The size of the local economy and industrial/agricultural base often cannot sustain consistently high levels of material reuse, limiting local markets for recycled materials and for compost products. This is particularly pertinent for an extremely remote location, where the transfer of materials off-island would be both expensive, and difficult to justify in terms of sustainability. This is clearly less of an issue for islands close to a mainland market, and in these cases recycling should be encouraged and established transport routes utilised to transfer materials to mainland markets for recycling.

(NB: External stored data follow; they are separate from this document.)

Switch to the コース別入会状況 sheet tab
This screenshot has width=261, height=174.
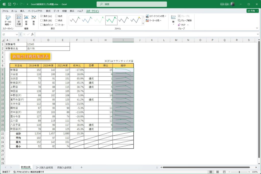pyautogui.click(x=44, y=167)
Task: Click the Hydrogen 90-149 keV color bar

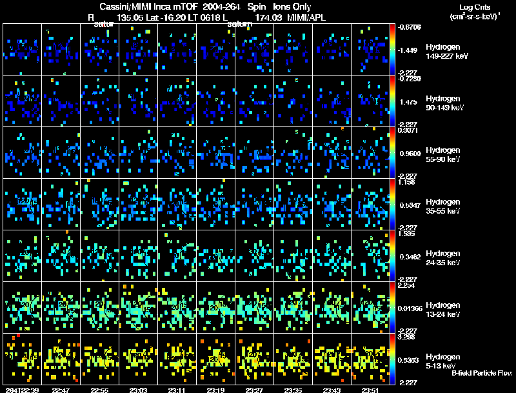Action: tap(393, 101)
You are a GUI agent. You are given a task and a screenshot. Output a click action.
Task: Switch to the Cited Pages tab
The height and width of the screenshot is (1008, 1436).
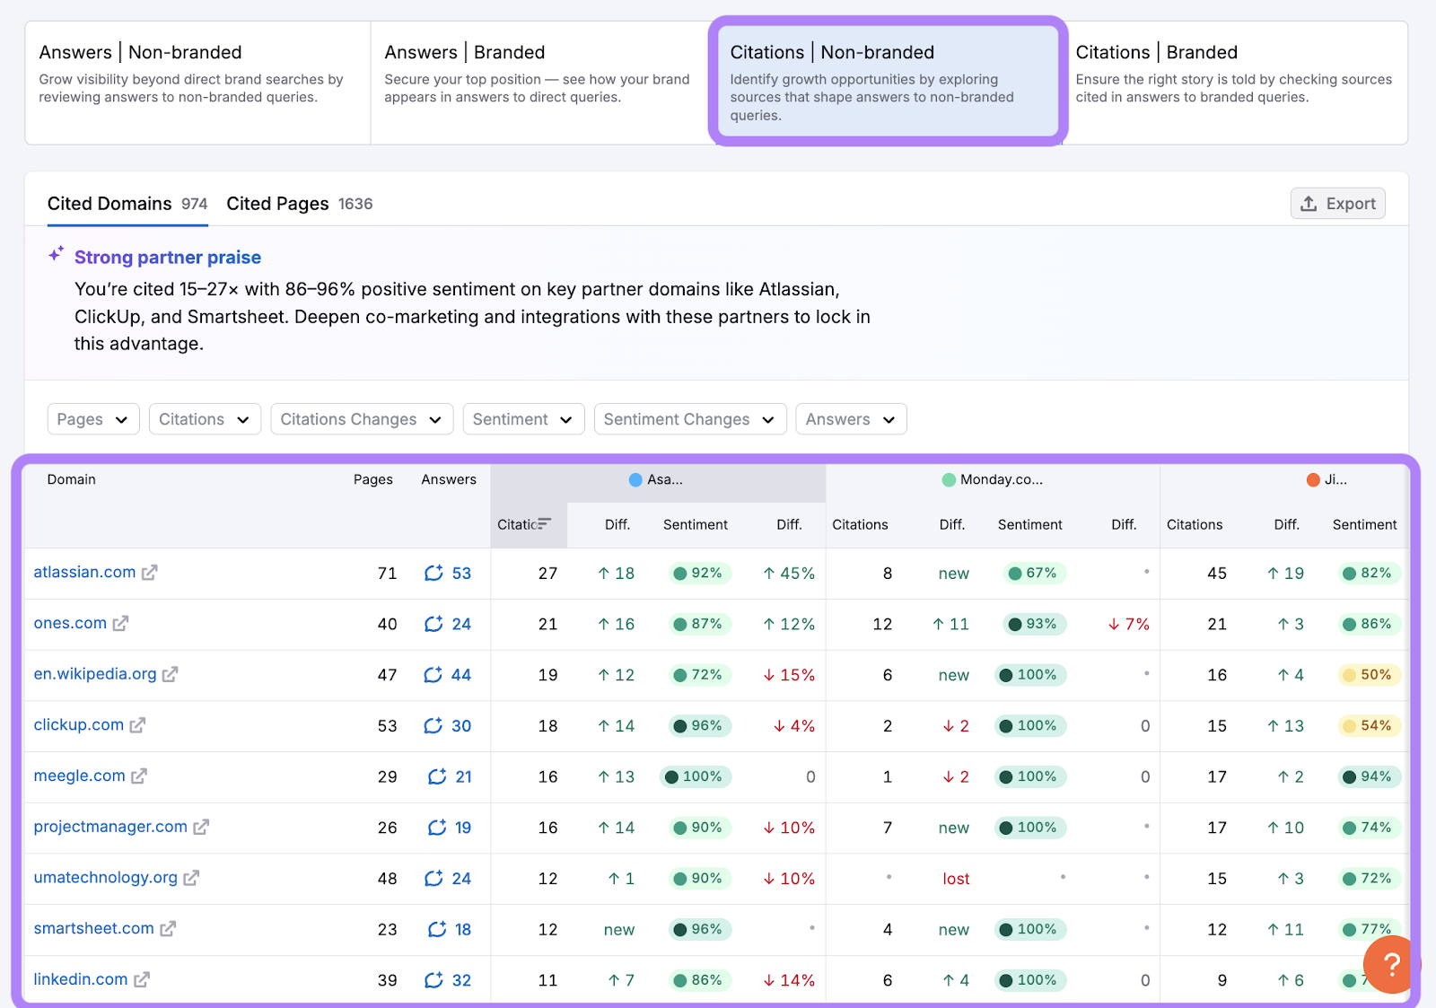pyautogui.click(x=299, y=204)
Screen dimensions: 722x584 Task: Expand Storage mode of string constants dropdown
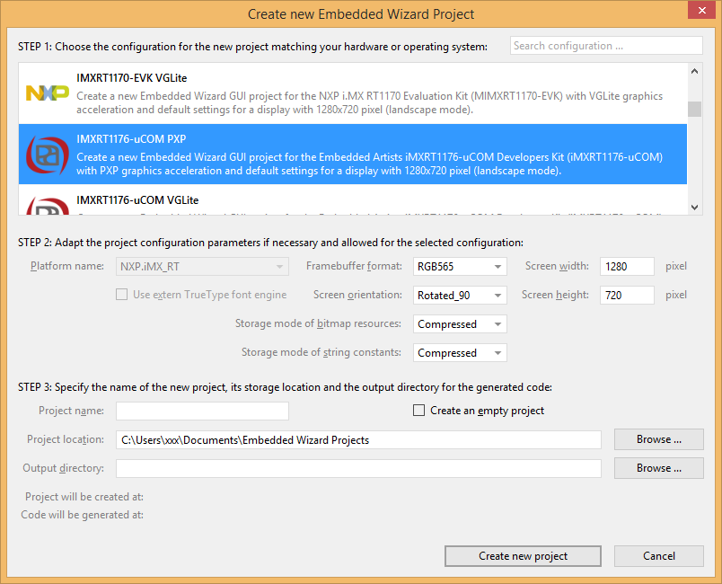460,353
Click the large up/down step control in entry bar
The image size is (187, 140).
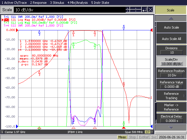click(x=136, y=10)
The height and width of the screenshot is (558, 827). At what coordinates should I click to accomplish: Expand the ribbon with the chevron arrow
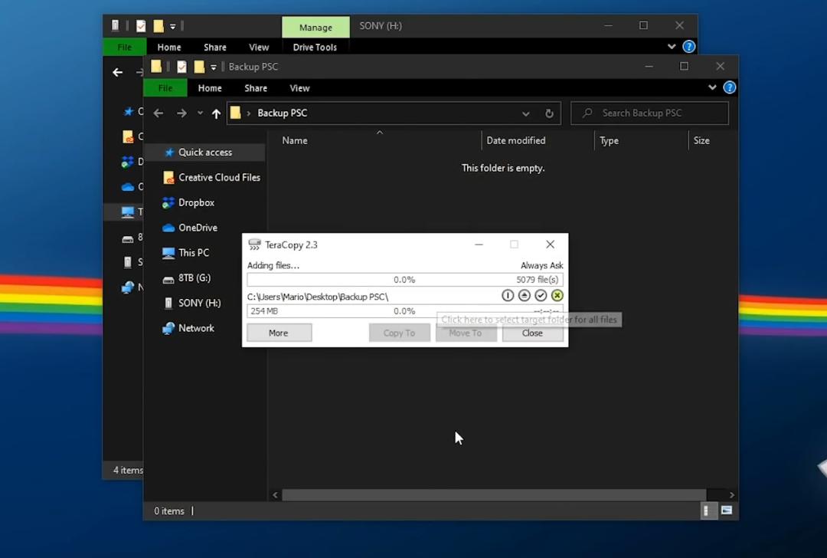712,88
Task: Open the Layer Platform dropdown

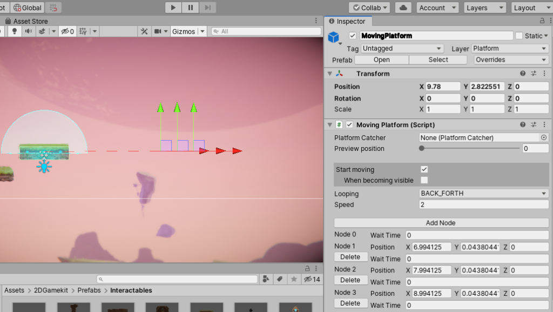Action: 510,48
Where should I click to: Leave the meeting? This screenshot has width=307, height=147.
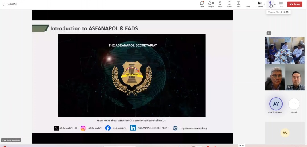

There will however always be some scope for local reuse and recycling. Particularly in the developing world the imagination of the local population appears to have no limit when it comes to converting waste into something of real value. In most cases however, the market is limited by the size of the local economy, or impacted by the transient nature of any tourist traffic to the island. Therefore a degree of realism is needed when it comes to the level of recycling and reprocessing that can be sustained.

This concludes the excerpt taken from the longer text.